The data we are using are only evaulated with a coarse sampling time step of 3 hours. On the other hand, we will probably use 10-20 minute time step for the coarse resolution model. This means that the dynamical model we are trying to fit is 
$$ x^i_{n+1} = \underbrace{f(f(\ldots f}_{\text{m times}}(x^i_n))) + \int_{t_n}^{t_{n+1}} g(x(t), t) dt$$ 
where $i$ is the horizontal spatial index, and $n$ is the time step. The number of times the function $f$ is applied is $m=\frac{\Delta t}{h}$ where $h$ is the GCMs time step, and $\Delta t$ is the sampling interval of the stored output. The integral on the right represents the approximately known terms such as advection, and $f$ represents the unknown source terms.
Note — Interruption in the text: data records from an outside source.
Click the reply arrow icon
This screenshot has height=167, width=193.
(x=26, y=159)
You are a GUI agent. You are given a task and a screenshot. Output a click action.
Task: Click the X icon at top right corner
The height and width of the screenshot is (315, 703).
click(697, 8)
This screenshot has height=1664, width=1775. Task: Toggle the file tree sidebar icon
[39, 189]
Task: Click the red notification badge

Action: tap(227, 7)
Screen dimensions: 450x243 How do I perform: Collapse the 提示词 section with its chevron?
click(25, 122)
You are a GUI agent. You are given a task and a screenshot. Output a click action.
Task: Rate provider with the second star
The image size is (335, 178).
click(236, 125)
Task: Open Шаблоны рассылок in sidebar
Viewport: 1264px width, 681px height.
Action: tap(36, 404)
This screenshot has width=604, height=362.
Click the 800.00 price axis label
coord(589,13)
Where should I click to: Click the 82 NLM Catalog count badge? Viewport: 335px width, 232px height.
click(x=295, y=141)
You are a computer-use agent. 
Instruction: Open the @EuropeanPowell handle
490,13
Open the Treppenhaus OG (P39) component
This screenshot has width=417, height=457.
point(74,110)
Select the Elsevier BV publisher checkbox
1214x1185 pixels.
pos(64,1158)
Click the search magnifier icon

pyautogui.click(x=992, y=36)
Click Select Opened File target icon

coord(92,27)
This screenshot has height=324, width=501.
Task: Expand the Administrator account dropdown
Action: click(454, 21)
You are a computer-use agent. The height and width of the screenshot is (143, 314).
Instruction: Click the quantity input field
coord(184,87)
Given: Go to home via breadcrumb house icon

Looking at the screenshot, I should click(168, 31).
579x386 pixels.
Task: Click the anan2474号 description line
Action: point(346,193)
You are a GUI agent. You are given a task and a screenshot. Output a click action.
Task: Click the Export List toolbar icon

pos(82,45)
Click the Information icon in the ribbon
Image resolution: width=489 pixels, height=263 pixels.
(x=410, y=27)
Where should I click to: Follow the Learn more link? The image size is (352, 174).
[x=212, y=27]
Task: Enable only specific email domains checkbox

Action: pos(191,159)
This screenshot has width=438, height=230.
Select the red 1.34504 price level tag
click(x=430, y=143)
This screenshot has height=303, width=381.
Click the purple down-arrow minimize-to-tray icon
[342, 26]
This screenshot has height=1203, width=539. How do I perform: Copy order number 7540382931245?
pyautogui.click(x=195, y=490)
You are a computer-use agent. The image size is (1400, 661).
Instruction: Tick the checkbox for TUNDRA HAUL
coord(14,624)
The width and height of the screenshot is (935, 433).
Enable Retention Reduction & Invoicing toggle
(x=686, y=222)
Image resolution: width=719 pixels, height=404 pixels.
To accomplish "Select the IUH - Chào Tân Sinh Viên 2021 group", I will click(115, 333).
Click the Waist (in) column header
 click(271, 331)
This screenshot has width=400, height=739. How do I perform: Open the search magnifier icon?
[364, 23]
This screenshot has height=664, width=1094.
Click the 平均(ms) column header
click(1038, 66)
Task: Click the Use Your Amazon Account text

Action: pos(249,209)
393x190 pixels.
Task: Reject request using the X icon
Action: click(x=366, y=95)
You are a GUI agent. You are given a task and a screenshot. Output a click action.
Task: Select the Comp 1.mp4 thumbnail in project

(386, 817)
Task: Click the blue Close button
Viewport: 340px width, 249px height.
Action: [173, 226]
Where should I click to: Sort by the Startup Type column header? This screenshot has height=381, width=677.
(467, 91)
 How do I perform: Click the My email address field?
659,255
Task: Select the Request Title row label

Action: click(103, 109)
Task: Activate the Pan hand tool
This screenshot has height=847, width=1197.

We solve a minimization problem to find $f$. This is given by 
$$
\min_{a} \lim_{m \rightarrow \infty} \sum_{i,n} ||x^{i}_{n+1} - F^{(m)} x^i_{n} - g_n^{i}||_W^2 \quad \text{s.t.}\quad F^{(m)}(\cdot) = \underbrace{f(f(\ldots f}_{\text{m times}}(\cdot))),\ f(x) = x +  \frac{ \Delta t}{m} a(x).
$$
Intuitively, the forward operator $F^{(m)}$ is the result applying $m$ forward euler steps to the system $a$.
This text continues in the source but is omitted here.